WASHINGTON (CN) - Aereo, a service that lets subscribers watch broadcast television online, infringes on the copyrights owned by the networks, the Supreme Court ruled Wednesday.
Backed by IAC's Barry Diller, Aereo debuted in major cities in 2012, allowing subscribers to access TV broadcasts online via Aereo's warehouse of dime-sized antennae.
While Aereo likened its service to the permissible "rabbit ears" of old, major broadcast networks like ABC and Fox said it infringes their exclusive rights.
A divided three-judge panel of the 2nd Circuit created a circuit split last year in denying the networks an injunction, and digital rights groups like the Electronic Frontier Foundation urged the Supreme Court to affirm after it took up the case in January.
By a 6-3 vote, the justices reversed on Wednesday.
Relevant to their holding are amendments that Congress made to the Copyright Act in 1976 to ensure that the law governed community antennae television (CATV) systems, a precursor to modern cable.
"Aereo's activities are substantially similar to those of the CATV companies that Congress amended the act to reach," Justice Stephen Breyer wrote for the majority. "Aereo sells a service that allows subscribers to watch television programs, many of which are copyrighted, almost as they are being broadcast. ... By means of its technology (antennas, transcoders, and servers), Aereo's system 'receive[s] programs that have been released to the public and carr[ies] them by private channels to additional viewers.' It 'carr[ies] ... whatever programs [it] receive[s],' and it offers 'all the programming' of each over-the-air station it carries." (Parentheses in original.)
Justice Clarence Thomas and Samuel Alito joined the dissent by Justice Antonin Scalia, which concludes that, while Aereo's service maybe "ought not to be allowed," the court should "not distort the Copyright Act to forbid it."
"It is not the role of this court to identify and plug loopholes," Scalia wrote. "It is the role of good lawyers to identify and exploit them, and the role of Congress to eliminate them if it wishes.
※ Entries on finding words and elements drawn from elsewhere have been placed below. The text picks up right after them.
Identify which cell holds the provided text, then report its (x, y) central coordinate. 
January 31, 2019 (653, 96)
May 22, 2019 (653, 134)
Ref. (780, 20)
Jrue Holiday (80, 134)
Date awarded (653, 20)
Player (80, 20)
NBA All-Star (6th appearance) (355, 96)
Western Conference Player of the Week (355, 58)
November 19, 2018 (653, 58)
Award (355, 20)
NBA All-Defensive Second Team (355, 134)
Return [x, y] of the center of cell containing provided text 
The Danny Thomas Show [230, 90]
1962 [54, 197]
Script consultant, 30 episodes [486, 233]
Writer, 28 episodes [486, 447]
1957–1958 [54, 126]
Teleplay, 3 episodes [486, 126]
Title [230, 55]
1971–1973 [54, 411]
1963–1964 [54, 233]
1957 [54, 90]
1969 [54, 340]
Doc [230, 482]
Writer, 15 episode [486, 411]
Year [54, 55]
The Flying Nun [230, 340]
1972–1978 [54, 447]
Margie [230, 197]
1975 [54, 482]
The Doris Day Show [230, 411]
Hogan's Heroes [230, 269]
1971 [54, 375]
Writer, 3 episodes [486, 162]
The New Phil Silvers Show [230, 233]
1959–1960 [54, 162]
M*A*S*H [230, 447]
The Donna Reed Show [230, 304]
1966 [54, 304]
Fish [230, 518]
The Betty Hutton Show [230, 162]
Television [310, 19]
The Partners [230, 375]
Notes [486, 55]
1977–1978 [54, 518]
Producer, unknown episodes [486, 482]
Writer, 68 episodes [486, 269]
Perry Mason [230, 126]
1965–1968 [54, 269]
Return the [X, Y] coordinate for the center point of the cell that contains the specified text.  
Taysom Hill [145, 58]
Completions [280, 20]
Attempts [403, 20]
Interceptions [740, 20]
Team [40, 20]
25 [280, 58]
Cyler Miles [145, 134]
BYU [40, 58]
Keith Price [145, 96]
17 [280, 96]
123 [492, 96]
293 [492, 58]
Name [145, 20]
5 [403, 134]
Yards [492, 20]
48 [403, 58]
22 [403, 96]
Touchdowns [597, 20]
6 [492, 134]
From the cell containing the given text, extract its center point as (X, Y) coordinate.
Congress can do that, I may add, in a much more targeted, better informed, and less disruptive fashion than the crude 'looks-like-cable-TV' solution the court invents today."
Disputing the majority's finding that Aereo "performs," and thus violates the Copyright Act, Scalia said Aereo is most similar to "a copy shop that provides its patrons with a library card.'
Unlike a video-on-demand service that provides "a prearranged assortment of movies and television shows," Aereo "assigns each subscriber an antenna that - like a library card - can be used to obtain whatever broadcasts are freely available," the dissent states.
"Some of those broadcasts are copyrighted; others are in the public domain," Scalia continued. "The key point is that subscribers call all the shots: Aereo's automated system does not relay any program, copyrighted or not, until a subscriber selects the program and tells Aereo to relay it. Aereo's operation of that system is a volitional act and a but-for cause of the resulting performances, but, as in the case of the copy shop, that degree of involvement is not enough for direct liability."